Hepatocellular carcinoma (HCC) is a complication at the endstage of chronic inflammatory liver diseases with dismal prognosis. Targeting of Toll-like receptor (TLR) 2 attenuates tumor metastases; we hypothesized that blocking TLR2 might also play a crucial role in reducing hepatocarcinogenesis. Surprisingly, we found that the genetic deletion of TLR2 increased susceptibility to diethylnitrosamine (DEN), a genotoxic carcinogen that can induce HCC. Indeed, TLR2-deficient mice showed a significant increase in carcinogenesis and progression of HCC as indicated by increases in tumor nodule size, tumor volume, and animal death. The enhanced susceptibility to DEN-induced HCC was associated with a broad-spectrum reduction in the immune response to DEN-induced liver injury. We found that TLR2 deficiency caused a decrease in the infiltration of macrophages and an attenuation of apoptosis signal regulating kinase 1 (ASK1) / p38 mitogen-activated protein kinase (p38 MAPK) / nuclear factor kappa B (NF-κB) signaling, which led to a decrease in the expression of interferon-gamma (IFN-γ), tumor necrosis factor alpha (TNF-α), interleukin (IL)-1α/β, IL-6, and Cxcl-2 as well as suppression of autophagy flux and increases in oxidative stress and p62 aggregation in liver tissue.

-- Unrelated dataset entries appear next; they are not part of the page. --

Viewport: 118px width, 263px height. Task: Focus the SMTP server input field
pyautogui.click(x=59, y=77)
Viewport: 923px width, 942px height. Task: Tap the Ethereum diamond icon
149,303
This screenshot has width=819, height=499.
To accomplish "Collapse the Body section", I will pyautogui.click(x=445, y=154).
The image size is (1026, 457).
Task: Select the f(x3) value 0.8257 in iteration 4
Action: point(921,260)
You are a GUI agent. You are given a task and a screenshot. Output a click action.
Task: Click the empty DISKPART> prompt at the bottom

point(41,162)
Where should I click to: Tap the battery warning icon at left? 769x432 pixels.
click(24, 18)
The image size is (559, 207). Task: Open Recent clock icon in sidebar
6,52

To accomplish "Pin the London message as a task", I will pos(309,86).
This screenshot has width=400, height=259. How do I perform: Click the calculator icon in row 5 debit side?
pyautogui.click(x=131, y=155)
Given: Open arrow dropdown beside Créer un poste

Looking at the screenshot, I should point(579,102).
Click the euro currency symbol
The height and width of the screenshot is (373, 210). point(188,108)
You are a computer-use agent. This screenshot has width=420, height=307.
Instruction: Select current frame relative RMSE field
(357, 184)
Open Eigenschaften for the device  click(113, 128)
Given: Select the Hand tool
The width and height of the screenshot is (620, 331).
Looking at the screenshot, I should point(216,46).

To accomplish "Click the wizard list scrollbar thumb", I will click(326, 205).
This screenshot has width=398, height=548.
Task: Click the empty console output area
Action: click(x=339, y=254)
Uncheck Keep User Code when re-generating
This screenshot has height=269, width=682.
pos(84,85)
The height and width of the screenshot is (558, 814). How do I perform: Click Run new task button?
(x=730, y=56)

The defects in immune networks resulted in suppressed p21- and p16/pRb-dependent senescence, which caused an increase in proliferation and a decrease in apoptotic and autophagy-associated cell death in mouse livers. Restoring cellular senescence and autophagy flux by treating TLR2-deficient mice with IFN-γ, a T helper 1 (Th1) cytokine and positive modulator of senescence and autophagy, could attenuate the carcinogenesis and progression of HCC associated with TLR2-deficient animals.


The loss of immune networks supporting cellular senescence and autophagy flux is attributed to enhanced susceptibility to DEN-induced hepatocellular carcinogenesis and progression in TLR2-deficient mice. These findings may be used to prevent the development of liver cancer.